SARS-CoV-2 Pseudotyped Virus Neutralization Assay: Six different concentrations of RS were prepared at a 10-fold serial dilution from 1000 to 0.01 μg/mL in DMEM + 1% PenStrep and no FBS. Viral samples were then added at a 1:10 dilution and the mixtures were incubated at 37 °C for 1 h. The samples were then added to HEK293T-ACE2 cells, plated in 96-well plates at 15,000 cells/well, and incubated for 4 h at 37 °C. Afterwards, a media change was performed with DMEM + 1% PenStrep + 10% FBS. The cells were cultured for an additional 48 h and were then stained with 5 μg/mL of Hoechst 33,342 and imaged using Cellomics Arrayscan XTI. The infection efficiency was then calculated using the Target Activation Bioapplication. The results of the experiment represent the percent of maximum infectivity that could be obtained for the experiment.

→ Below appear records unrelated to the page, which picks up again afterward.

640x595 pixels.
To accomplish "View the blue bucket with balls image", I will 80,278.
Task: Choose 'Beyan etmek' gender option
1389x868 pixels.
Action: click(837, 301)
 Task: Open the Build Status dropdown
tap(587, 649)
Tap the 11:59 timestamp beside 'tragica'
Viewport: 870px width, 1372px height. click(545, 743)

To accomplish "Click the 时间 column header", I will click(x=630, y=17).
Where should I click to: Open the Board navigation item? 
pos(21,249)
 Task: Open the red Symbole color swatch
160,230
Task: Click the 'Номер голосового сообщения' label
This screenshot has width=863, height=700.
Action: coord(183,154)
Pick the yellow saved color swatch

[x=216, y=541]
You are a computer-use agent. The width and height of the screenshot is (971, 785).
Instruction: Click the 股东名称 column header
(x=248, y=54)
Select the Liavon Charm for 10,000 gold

This was done by normalizing the percent infected value for each sample by the percent infected value at the 1:10 dilution and 0 μg/mL of compound.

4. Conclusions

We explored the anti-SARS-CoV-2 activity of a RS fraction from the green algae M. nitidum. RS is a highly sulfated, rhamnose-predominant, high-molecular-weight glycan fraction. The RS backbone mainly consists of →3)-α-L-Rhap-(1→, →2)-α-L-Rhap-(1→, and →2, 3)-α-L-Rhap-(1→ units, with the C4 hydroxyl groups largely sulfated. SPR confirmed the affinity of chip-surface heparin with the S-protein RBD from the wild type SARS-CoV-2 and a variety of variants. In a competition SPR assay, the RS in solution showed impressive activity of inhibiting chip-surface heparin binding with the wild type S-protein RBD (with a measured IC₅₀ = 1.6 ng/mL), while for heparin in solution, which was used as the control, the IC₅₀ = ~750 ng/mL. RS also showed a higher capacity in binding the S-protein RBD from a variety of variants, and the pseudovirus particles of the wild type and delta variant, compared to that of heparin at the same concentration (5 ng/mL). Finally, we confirmed the neutralizing effect of RS on the SARS-CoV-2 pseudotyped virus in vitro, with an IC₅₀ value of 2.39 and 1.66 μg/mL to the wt and delta variant, respectively. To develop RS as a therapeutic and/or preventative antiviral drug, more studies are proposed in future investigations, including the structure activity relationship (SAR), bioavailability, and antiviral activity of low molecular weight RS and a toxicity analysis of RS.